---------- Given text ----------
E-commerce niches are getting claimed so quickly that there might not be time for business school anymore. Aaron Ross, 27, was an undergraduate at Stanford but turned down a spot in this fall's class at the B school to start his own company, EquipmentLeasing.com Unable to afford any advertising more expensive than free beer, Ross threw a happy hour last month on the roof of the Potrero Brewing Co. in San Francisco. He sent out invitations to 30 friends via the party-planning website Evite. Two hundred people showed up. "It's all about the buzz," Ross said, basking in the early-evening sun and in his sudden celebrity. "I can't explain it. It's like magic."

This is why people come to the Bay Area, when they could just as easily launch a dog-food site from Wichita, Kans. Internet entrepreneurs network tirelessly, going to happy hours and barbecues to glad-hand investors and glean tips about how to find law firms, Web designers and publicists. Entrepreneurs from this year's Stanford business-school class gather for a monthly working barbecue that is perhaps the most exclusive ticket in Silicon Valley--so exclusive that the organizers had to take a vote on whether to invite entrepreneurs from the class of 1998.
---------- Collected material ----------
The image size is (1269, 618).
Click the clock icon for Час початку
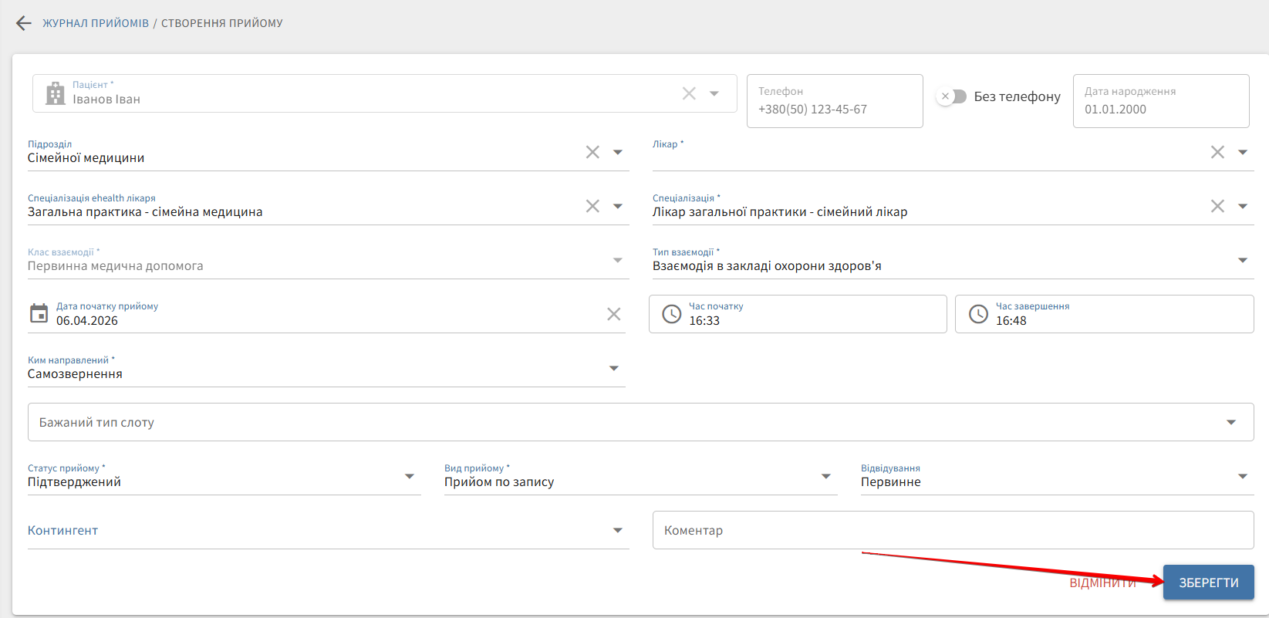672,314

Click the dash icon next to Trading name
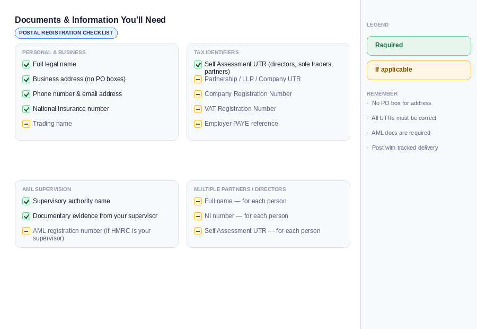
----------
▸ **Task instructions**:
a - Reproduce the passage on Bay Area internet entrepreneurs from "This is why" up to and including "class of 1998.".
b - Extend the passage about Bay Area internet entrepreneurs, picking up right after its final sentence.

▸ **Answers provided**:
a -
This is why people come to the Bay Area, when they could just as easily launch a dog-food site from Wichita, Kans. Internet entrepreneurs network tirelessly, going to happy hours and barbecues to glad-hand investors and glean tips about how to find law firms, Web designers and publicists. Entrepreneurs from this year's Stanford business-school class gather for a monthly working barbecue that is perhaps the most exclusive ticket in Silicon Valley--so exclusive that the organizers had to take a vote on whether to invite entrepreneurs from the class of 1998.

b -
It's impossible at these gatherings to find anyone talking about anything but one another's Internet start-ups. The new entrepreneurs are oddly proud of knowing nothing about politics, sports or pop culture. And they don't mind admitting that they have no social lives. "Dates bore me," says Ross. "Especially dates with women who aren't in the tech industry. That's my life. If they can't relate to that, then what do we have?"

Perhaps Ross is another potential customer for TheMan.com So is Lui, for that matter. By the time his site launched last Friday, Lui was in his fourth month of self-imposed exile from the real world. Working 17-hour days, he's gone on one date all summer. And that was for work. "I need to stay in touch with the social world, given our topic area," he says. "I'm married to this now."